Data entries

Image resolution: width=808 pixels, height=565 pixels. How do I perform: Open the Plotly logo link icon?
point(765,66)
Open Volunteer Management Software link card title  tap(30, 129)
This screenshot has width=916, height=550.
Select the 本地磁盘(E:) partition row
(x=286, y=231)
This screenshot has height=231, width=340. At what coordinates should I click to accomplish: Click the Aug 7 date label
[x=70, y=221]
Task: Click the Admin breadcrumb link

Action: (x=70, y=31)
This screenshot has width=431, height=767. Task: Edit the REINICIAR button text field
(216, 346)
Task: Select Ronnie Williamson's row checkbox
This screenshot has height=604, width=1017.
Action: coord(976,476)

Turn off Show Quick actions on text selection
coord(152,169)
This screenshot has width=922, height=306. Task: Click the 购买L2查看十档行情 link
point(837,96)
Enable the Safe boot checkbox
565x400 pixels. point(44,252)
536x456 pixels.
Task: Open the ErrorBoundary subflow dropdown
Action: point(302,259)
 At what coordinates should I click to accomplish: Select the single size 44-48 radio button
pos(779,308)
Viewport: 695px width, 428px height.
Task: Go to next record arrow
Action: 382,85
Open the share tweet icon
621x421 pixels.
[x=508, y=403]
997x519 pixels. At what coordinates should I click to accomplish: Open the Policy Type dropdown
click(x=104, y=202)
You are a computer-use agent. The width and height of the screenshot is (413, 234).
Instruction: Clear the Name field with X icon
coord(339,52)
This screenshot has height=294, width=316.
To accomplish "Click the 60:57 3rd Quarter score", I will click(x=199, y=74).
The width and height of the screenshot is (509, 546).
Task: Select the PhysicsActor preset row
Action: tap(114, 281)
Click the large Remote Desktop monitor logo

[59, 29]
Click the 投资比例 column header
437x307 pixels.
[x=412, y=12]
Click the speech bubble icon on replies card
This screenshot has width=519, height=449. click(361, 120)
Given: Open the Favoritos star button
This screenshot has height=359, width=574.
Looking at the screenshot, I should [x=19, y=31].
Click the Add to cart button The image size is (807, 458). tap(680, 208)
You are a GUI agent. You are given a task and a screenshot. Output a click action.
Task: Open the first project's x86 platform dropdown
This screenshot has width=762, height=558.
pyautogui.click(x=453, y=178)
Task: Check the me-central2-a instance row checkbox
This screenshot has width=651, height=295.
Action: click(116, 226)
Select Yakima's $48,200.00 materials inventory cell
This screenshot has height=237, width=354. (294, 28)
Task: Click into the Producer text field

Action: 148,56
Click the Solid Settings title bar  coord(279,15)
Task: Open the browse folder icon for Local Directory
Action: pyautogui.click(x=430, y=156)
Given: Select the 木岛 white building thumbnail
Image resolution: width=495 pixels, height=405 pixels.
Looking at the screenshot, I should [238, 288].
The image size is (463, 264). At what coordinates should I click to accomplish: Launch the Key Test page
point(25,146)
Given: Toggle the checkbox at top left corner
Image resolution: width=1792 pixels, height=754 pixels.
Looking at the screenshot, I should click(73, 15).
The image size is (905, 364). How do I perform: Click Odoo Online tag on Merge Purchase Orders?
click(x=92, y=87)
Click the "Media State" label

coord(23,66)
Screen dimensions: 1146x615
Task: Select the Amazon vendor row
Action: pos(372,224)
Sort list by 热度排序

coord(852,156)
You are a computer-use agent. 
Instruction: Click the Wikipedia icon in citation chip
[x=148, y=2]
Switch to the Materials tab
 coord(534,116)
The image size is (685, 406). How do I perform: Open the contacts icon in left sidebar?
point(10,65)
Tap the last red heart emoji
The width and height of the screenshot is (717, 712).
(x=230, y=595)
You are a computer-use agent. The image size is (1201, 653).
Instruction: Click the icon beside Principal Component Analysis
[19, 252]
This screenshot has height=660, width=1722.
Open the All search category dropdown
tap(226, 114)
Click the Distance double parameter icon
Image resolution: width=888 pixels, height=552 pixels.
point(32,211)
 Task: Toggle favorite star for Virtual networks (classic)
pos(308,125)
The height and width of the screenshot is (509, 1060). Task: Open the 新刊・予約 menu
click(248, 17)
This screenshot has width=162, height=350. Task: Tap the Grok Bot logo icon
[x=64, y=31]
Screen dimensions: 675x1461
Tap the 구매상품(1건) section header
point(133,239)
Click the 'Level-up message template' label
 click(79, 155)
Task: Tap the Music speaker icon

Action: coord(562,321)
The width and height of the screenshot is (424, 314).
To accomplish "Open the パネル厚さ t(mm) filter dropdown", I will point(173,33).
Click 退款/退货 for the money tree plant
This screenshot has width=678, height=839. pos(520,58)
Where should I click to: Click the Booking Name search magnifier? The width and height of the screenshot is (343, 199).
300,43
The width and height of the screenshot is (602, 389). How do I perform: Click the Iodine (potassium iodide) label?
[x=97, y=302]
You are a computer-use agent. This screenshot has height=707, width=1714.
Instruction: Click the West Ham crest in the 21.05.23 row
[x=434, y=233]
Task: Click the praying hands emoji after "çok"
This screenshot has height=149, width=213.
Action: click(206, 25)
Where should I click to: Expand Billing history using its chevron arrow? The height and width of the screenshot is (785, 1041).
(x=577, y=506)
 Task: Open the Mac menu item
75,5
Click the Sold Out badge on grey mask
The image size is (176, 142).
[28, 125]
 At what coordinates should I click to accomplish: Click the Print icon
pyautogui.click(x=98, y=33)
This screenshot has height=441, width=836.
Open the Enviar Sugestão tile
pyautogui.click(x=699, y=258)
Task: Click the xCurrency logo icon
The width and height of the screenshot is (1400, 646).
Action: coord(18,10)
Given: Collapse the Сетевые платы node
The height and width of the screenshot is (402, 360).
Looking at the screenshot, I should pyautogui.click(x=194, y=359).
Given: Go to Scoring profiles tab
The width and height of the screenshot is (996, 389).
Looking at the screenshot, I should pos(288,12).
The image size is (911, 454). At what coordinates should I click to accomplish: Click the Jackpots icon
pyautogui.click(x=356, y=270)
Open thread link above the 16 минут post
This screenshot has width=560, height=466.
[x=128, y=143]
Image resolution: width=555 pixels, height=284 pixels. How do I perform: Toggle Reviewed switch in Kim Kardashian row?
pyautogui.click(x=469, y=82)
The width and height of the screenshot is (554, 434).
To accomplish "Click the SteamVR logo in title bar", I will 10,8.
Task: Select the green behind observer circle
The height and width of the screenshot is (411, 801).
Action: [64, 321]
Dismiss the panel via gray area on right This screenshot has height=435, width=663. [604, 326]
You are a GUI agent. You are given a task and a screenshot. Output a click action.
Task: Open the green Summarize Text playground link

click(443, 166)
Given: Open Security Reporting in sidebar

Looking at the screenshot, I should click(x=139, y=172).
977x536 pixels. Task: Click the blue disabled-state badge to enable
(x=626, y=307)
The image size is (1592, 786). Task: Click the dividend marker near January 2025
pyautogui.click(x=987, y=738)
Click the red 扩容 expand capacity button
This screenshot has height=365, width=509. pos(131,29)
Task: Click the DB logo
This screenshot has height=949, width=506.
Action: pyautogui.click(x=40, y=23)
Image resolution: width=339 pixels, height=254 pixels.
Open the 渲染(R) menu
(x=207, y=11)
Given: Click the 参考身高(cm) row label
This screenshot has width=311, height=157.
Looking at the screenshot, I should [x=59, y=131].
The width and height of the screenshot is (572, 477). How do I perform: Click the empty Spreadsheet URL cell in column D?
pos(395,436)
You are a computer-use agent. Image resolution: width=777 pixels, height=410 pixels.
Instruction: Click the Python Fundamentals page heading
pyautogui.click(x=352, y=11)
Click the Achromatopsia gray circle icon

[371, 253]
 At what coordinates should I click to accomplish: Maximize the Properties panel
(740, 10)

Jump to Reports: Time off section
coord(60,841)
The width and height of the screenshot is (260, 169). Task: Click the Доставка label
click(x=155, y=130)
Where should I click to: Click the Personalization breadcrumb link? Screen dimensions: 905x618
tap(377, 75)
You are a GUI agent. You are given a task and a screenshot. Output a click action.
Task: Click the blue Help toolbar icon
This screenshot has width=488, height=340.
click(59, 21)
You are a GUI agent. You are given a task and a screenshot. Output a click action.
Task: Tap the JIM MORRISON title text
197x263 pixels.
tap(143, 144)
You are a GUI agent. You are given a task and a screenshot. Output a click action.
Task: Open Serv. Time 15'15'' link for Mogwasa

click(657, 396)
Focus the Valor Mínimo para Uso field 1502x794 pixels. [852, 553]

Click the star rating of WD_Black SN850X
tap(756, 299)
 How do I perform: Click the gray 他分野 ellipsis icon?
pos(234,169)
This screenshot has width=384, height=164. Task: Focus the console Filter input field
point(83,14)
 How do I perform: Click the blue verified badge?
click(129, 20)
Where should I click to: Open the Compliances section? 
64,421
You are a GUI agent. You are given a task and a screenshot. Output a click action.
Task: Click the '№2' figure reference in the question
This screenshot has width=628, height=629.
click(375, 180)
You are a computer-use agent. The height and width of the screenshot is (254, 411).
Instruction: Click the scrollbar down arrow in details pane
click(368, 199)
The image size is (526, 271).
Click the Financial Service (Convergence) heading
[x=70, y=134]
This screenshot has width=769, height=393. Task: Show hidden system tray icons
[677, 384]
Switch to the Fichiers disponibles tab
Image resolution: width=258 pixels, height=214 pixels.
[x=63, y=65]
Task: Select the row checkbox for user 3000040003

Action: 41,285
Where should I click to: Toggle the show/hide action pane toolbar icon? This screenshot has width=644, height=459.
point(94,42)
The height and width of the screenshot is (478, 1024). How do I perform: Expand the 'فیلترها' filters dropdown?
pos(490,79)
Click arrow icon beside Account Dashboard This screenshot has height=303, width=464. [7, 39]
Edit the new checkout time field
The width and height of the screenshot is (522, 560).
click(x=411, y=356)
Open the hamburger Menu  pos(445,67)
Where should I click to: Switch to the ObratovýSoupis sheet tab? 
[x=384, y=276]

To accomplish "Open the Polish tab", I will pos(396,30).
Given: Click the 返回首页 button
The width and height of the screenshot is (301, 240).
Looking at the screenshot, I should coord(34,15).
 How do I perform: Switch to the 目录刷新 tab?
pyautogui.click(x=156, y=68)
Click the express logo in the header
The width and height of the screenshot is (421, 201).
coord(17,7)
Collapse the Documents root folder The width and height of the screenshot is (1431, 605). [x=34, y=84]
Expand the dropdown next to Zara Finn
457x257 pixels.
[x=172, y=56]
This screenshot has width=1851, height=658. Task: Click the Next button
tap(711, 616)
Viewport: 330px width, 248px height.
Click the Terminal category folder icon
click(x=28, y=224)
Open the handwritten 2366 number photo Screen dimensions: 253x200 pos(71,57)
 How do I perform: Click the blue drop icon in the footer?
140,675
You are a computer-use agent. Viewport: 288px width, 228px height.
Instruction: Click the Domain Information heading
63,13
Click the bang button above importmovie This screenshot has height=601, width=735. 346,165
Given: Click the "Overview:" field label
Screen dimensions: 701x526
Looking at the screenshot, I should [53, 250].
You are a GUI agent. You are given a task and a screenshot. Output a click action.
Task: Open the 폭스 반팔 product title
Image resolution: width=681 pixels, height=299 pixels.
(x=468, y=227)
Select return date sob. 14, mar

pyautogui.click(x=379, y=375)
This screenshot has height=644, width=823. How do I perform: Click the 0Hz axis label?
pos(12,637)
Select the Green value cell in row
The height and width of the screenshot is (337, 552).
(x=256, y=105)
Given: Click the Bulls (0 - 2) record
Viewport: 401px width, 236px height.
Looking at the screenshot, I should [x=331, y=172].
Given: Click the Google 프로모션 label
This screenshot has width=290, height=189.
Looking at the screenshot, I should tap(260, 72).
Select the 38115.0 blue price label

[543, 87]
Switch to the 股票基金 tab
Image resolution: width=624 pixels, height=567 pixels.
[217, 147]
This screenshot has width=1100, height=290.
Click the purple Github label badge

## AIM OF THE TASK
Among the entries, find each line that includes the string "Collapse" and copy it.

## EXERCISE SOLUTION
Given: Collapse the Сетевые платы node
Collapse the Documents root folder The width and height of the screenshot is (1431, 605). [x=34, y=84]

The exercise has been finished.